Well, this is my first post in Programmer's Heaven.
Recently, I began developing my own programming library, written in C. When I got to the graphics, I became stumped, because I want the library to be portable, on both OS, and hardware. Every way I think of creating graphics, a different architecture or software platform is excluded. For example, if I used the Windows API, only windows, or possibly Wine can run it; if I use assembler, only one architecture can run it, and I REALLY don't want to re-write the assembly routines for multiple architectures (don't think I could do it for many at all =]...). Any ideas?

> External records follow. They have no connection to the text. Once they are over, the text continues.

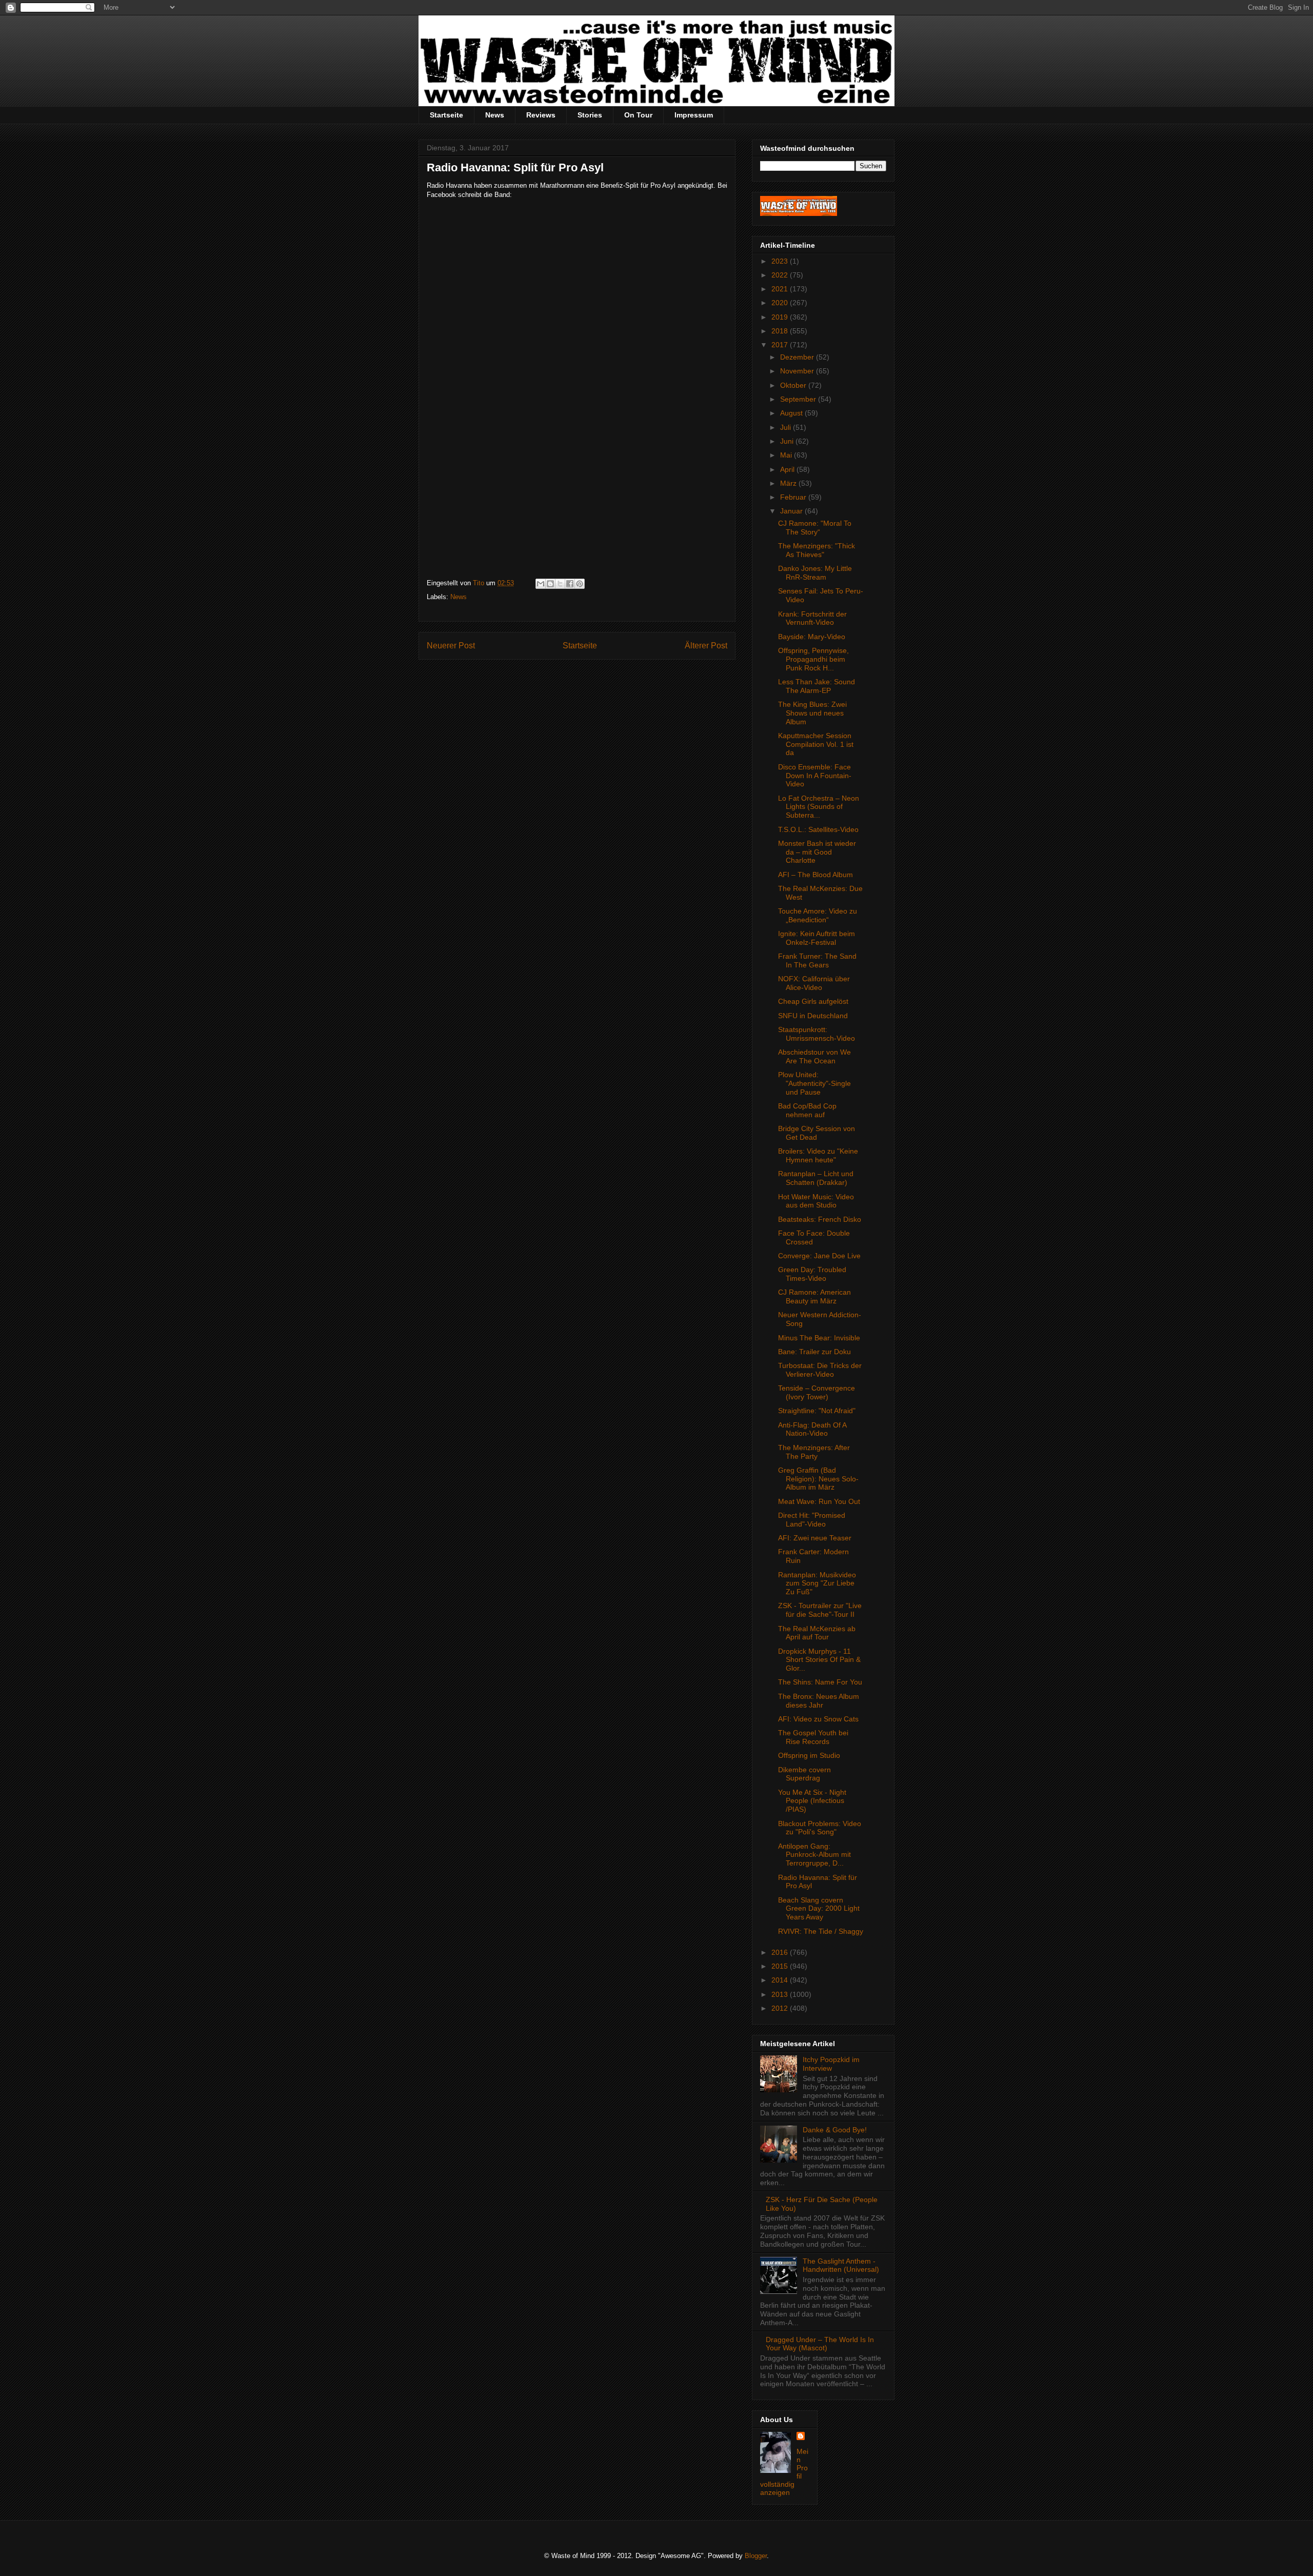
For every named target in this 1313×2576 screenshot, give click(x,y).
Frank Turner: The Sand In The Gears (817, 960)
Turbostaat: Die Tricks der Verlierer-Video (820, 1369)
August (792, 413)
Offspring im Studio (809, 1755)
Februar (794, 497)
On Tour (638, 115)
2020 (780, 303)
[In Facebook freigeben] (570, 584)
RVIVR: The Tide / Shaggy (820, 1931)
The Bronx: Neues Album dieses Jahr (818, 1700)
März (789, 483)
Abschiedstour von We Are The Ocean (814, 1056)
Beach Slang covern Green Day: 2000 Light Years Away (819, 1908)
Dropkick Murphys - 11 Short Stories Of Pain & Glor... (819, 1660)
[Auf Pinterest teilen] (579, 584)
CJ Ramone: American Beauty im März (814, 1296)
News (494, 115)
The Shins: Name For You (820, 1682)
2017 (780, 345)
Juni (787, 441)
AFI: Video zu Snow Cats (818, 1719)
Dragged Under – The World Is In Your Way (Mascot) (820, 2343)
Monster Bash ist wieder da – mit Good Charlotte (817, 852)
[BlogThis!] (550, 584)
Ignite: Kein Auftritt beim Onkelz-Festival (816, 937)
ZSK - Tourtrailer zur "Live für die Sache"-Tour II (820, 1609)
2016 (780, 1952)
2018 (780, 331)
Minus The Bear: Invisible (819, 1338)
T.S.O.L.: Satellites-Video (818, 829)
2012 (780, 2008)
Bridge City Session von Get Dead (816, 1132)
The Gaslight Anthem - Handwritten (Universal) (841, 2265)
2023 (780, 261)
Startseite (446, 115)
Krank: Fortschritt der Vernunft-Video (812, 618)
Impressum (693, 115)
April (788, 469)
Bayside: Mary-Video (811, 636)
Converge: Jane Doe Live (819, 1256)
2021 (780, 289)
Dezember (798, 357)
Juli (786, 427)
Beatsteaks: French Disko (819, 1219)
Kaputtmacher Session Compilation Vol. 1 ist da (815, 744)
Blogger (756, 2556)
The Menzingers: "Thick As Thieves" (816, 550)
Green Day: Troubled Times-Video (812, 1273)
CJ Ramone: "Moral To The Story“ (814, 527)
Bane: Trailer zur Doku (814, 1352)
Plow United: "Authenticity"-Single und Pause (814, 1083)
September (799, 399)
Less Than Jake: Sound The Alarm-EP (816, 686)
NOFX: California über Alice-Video (814, 983)
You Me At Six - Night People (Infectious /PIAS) (812, 1801)
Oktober (794, 385)
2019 (780, 317)
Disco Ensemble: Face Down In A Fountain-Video (814, 775)
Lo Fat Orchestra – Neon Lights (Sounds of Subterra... (818, 807)
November (798, 371)
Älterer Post (706, 645)
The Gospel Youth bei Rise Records (813, 1737)
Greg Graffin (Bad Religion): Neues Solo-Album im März (818, 1479)
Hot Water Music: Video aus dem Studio (816, 1201)
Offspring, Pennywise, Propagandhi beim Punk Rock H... (813, 659)
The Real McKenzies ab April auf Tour (817, 1632)
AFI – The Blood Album (815, 874)
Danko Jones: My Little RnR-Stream (815, 572)
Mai (787, 455)
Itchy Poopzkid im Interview (831, 2063)
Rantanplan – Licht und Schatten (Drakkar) (815, 1178)
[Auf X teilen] (560, 584)
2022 (780, 275)
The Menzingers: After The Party (814, 1451)
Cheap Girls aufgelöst (813, 1001)
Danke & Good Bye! (835, 2130)
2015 (780, 1966)
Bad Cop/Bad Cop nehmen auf (807, 1110)
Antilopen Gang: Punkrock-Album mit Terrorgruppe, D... (814, 1855)
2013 (780, 1994)
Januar (792, 511)
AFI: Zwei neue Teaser (814, 1538)
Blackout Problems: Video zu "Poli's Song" (819, 1827)
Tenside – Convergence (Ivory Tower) (816, 1392)
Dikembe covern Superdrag (804, 1774)
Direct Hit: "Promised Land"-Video (811, 1519)
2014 (780, 1980)
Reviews (540, 115)
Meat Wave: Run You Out (819, 1501)
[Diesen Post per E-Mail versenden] (540, 584)
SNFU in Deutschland (813, 1016)
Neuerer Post (451, 645)
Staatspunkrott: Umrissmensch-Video (816, 1033)
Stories (590, 115)
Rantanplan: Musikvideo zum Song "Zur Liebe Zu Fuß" (817, 1583)
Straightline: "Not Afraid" (817, 1410)
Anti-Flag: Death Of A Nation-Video (812, 1429)
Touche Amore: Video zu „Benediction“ (817, 915)
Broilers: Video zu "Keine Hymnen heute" (818, 1155)
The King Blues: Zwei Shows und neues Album (812, 713)
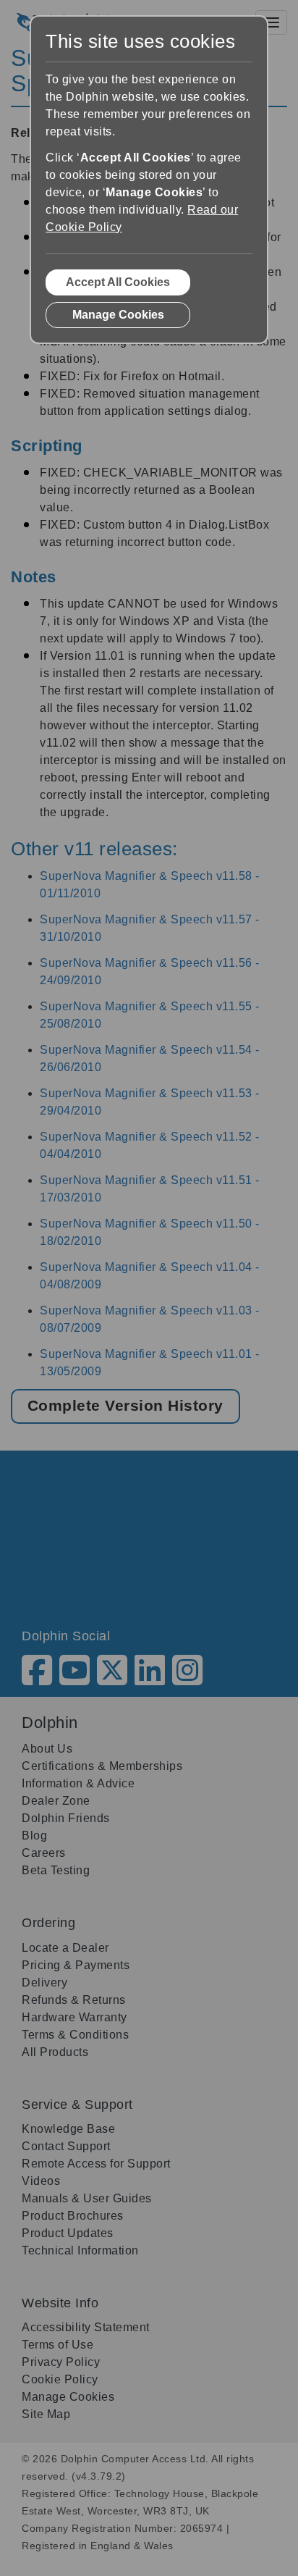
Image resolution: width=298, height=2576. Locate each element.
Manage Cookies (118, 315)
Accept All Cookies (118, 282)
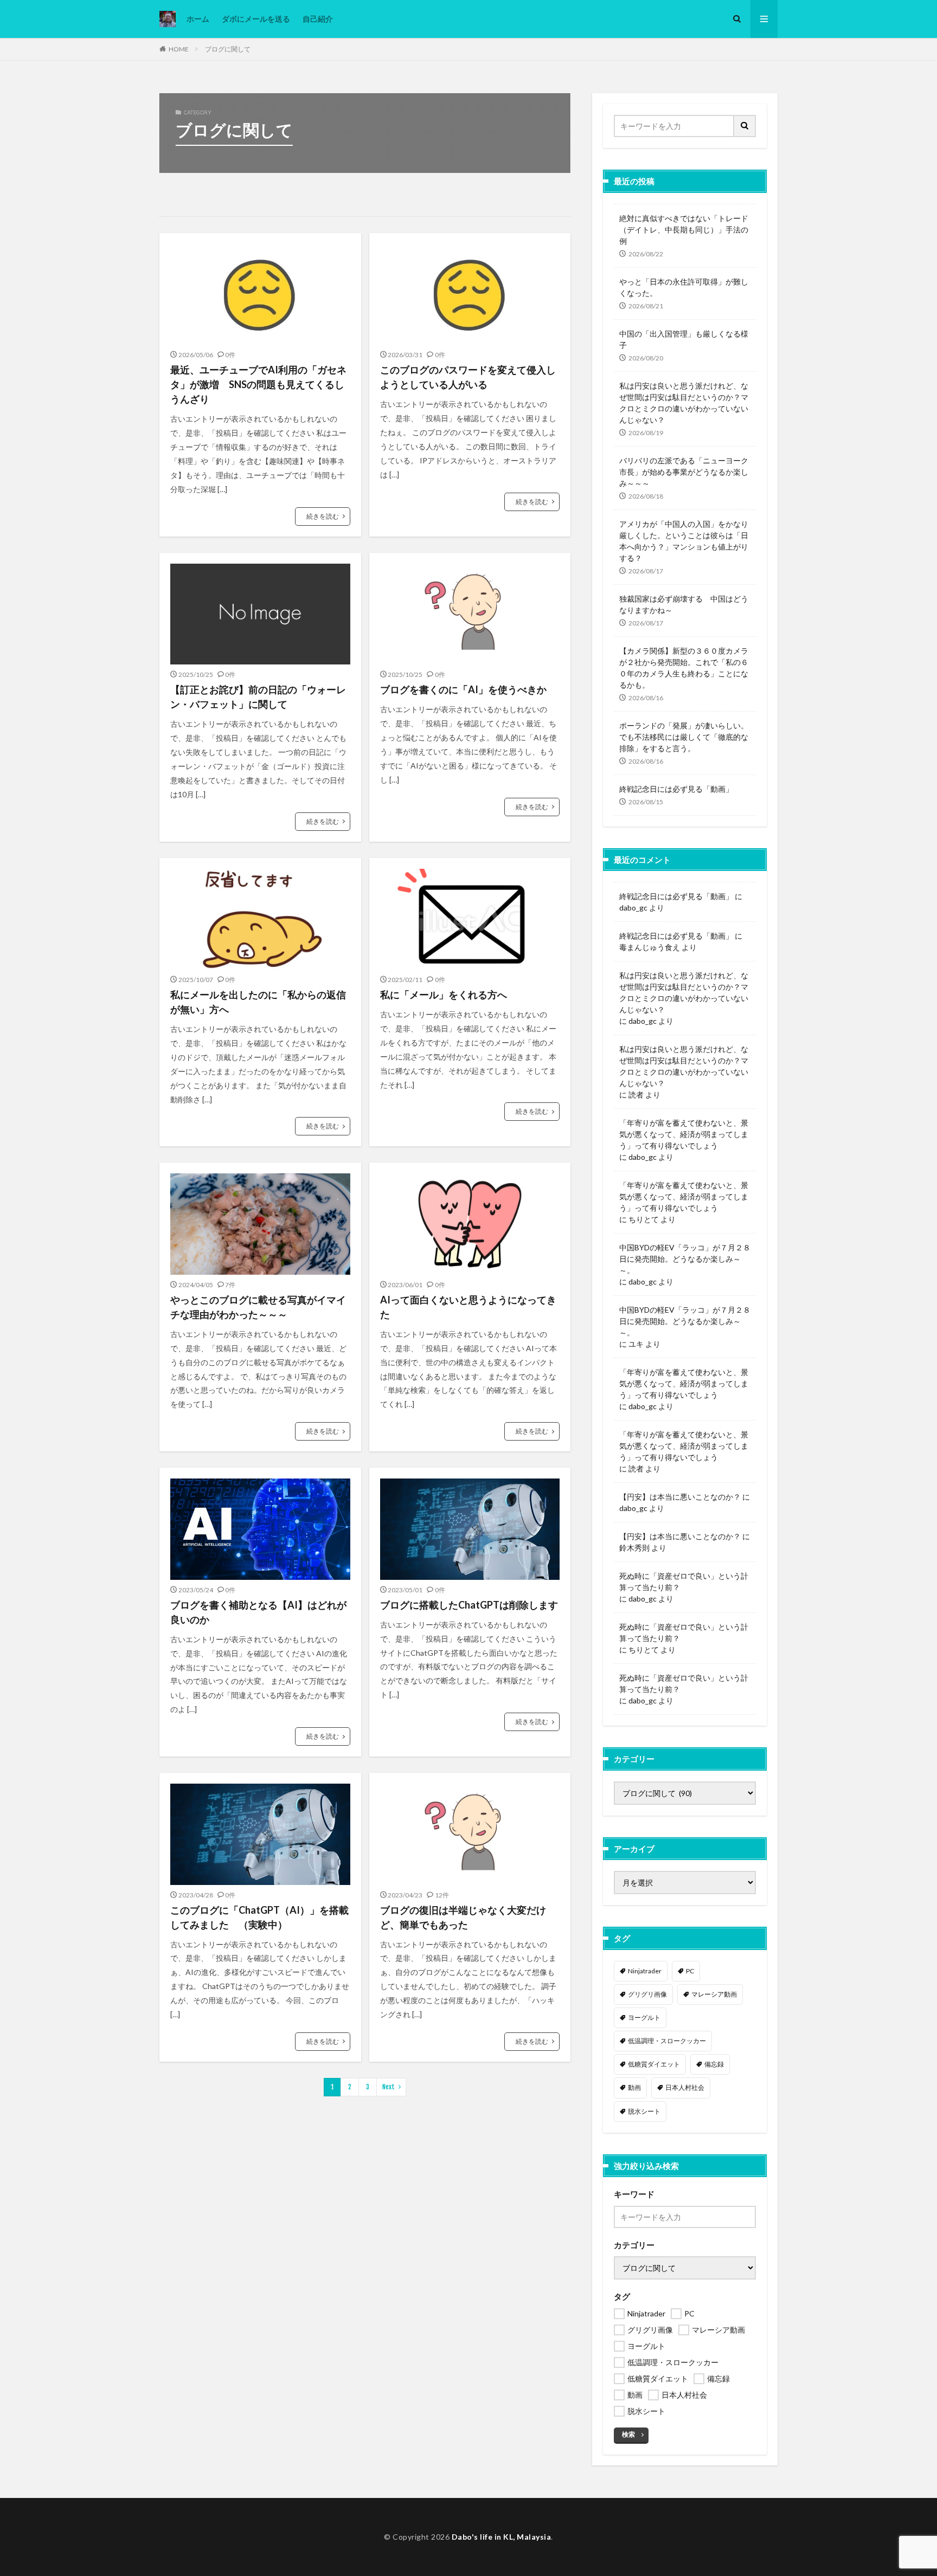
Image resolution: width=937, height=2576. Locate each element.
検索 (628, 2434)
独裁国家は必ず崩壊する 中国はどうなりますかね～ (683, 604)
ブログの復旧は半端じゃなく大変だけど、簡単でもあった (463, 1917)
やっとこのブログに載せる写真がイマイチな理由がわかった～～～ (258, 1307)
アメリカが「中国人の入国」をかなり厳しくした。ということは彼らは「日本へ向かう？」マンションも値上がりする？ (683, 541)
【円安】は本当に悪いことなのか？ (680, 1496)
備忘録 (714, 2064)
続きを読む (322, 516)
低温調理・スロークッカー (667, 2041)
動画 (634, 2087)
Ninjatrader (645, 1971)
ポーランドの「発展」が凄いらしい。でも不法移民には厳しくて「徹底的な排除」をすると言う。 (683, 737)
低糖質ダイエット (654, 2064)
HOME (179, 49)
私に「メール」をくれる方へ (443, 994)
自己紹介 (318, 18)
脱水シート (644, 2111)
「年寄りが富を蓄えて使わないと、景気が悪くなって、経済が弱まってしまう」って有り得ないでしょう (683, 1134)
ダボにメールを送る (256, 18)
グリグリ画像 (647, 1994)
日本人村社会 (684, 2087)
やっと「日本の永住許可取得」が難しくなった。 (683, 287)
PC (690, 1971)
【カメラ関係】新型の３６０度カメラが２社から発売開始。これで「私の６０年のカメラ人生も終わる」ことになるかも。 (683, 667)
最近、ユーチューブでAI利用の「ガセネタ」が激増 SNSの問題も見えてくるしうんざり (258, 384)
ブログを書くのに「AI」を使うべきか (463, 689)
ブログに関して (228, 49)
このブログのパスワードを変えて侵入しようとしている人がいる (468, 377)
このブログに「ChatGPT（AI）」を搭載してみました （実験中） (259, 1917)
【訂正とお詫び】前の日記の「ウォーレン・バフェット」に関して (258, 696)
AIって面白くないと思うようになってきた (468, 1307)
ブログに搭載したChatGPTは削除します (469, 1605)
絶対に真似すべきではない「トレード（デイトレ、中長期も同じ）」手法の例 (683, 230)
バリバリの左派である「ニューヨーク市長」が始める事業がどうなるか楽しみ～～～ (683, 472)
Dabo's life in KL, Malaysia (501, 2536)
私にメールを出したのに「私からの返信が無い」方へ (258, 1002)
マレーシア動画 (714, 1994)
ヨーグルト (644, 2017)
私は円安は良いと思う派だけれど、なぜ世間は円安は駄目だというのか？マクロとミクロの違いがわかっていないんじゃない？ (683, 402)
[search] (745, 126)
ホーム (198, 18)
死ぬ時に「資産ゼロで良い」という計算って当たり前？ (683, 1581)
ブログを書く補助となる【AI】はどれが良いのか (258, 1612)
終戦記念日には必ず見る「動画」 (676, 788)
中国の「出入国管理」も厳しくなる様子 (683, 339)
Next (388, 2087)
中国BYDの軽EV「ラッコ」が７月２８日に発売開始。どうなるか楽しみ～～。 (684, 1259)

I'm not exactly sure what you might need, but you're probably looking for something like SDL or OpenGL:
I wonder why you would want to make your own library for this. It's great for learning, but not very practical when other libraries already exist that do a great job at it. I also don't think it's sensible to make a library that does everything (at least not all by yourself). That would be reinventing the wheel. Not to discourage or anything, just wondering
The graphics context should contain the members
long (*getpixel)(int x, int y, void *ptr);
void (*putpixel)(int x, int y, long color, void *ptr);
width and height are self-explantory. getpixel and putpixel anre fuunction pointers which read and write single pixels to the screen. ptr is a general-purpose hook so the functions don't have to rely on global data.
These days you can pretty much guarantee truecolour graphics. However you'll have to add extra members if you wish to support paletted images nicely.
Using this abstraction layer, all your algorithms can work perfectly portably.